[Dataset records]
= Beginning of Section =

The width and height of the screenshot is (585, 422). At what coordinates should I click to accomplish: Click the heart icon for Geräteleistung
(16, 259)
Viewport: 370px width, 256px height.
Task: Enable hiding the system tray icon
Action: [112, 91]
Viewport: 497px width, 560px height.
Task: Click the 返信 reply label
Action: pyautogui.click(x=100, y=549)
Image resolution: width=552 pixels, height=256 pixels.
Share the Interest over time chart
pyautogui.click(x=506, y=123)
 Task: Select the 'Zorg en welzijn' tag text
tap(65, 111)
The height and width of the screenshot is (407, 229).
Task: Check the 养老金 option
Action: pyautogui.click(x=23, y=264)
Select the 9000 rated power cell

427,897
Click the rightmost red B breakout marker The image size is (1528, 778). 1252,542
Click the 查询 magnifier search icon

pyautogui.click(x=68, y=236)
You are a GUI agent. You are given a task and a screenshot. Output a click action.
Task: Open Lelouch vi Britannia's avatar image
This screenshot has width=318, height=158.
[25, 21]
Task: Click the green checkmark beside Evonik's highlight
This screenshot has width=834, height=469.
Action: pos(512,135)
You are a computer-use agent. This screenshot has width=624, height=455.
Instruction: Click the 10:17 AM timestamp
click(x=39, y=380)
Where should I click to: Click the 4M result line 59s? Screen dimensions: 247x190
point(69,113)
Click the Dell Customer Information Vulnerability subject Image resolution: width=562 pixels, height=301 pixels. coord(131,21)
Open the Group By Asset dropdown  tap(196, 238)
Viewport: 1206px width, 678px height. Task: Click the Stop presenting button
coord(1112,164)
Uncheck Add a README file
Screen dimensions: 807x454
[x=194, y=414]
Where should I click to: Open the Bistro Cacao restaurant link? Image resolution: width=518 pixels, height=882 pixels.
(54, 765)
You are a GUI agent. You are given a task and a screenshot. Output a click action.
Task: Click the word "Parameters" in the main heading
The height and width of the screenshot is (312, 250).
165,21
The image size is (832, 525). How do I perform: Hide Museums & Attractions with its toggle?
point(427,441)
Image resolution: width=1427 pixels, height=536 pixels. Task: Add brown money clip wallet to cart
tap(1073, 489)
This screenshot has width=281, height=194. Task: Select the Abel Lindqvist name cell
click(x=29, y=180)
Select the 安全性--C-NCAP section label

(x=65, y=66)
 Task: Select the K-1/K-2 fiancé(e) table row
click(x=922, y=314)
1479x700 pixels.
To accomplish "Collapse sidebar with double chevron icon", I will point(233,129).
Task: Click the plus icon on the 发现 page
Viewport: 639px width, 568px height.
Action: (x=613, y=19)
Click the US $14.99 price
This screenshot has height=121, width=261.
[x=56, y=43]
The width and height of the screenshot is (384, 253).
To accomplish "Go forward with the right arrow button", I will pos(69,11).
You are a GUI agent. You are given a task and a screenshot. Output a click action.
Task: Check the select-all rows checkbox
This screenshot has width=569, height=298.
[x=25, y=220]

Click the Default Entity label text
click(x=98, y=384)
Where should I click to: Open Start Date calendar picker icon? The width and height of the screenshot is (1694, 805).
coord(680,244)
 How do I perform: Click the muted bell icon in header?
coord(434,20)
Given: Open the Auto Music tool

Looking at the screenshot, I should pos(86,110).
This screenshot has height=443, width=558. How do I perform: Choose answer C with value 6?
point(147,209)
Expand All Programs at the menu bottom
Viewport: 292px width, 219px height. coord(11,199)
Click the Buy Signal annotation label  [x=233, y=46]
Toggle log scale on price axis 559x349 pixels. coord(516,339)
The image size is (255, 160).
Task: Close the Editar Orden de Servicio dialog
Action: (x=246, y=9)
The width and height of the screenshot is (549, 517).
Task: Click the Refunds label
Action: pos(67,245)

= End of Section =

TO DO: The required output is the line holding "Expand All Programs at the menu bottom" plus every line after it in the data, reproduced exactly.

EXERCISE RESULT:
Expand All Programs at the menu bottom
Viewport: 292px width, 219px height. coord(11,199)
Click the Buy Signal annotation label  [x=233, y=46]
Toggle log scale on price axis 559x349 pixels. coord(516,339)
The image size is (255, 160).
Task: Close the Editar Orden de Servicio dialog
Action: (x=246, y=9)
The width and height of the screenshot is (549, 517).
Task: Click the Refunds label
Action: pos(67,245)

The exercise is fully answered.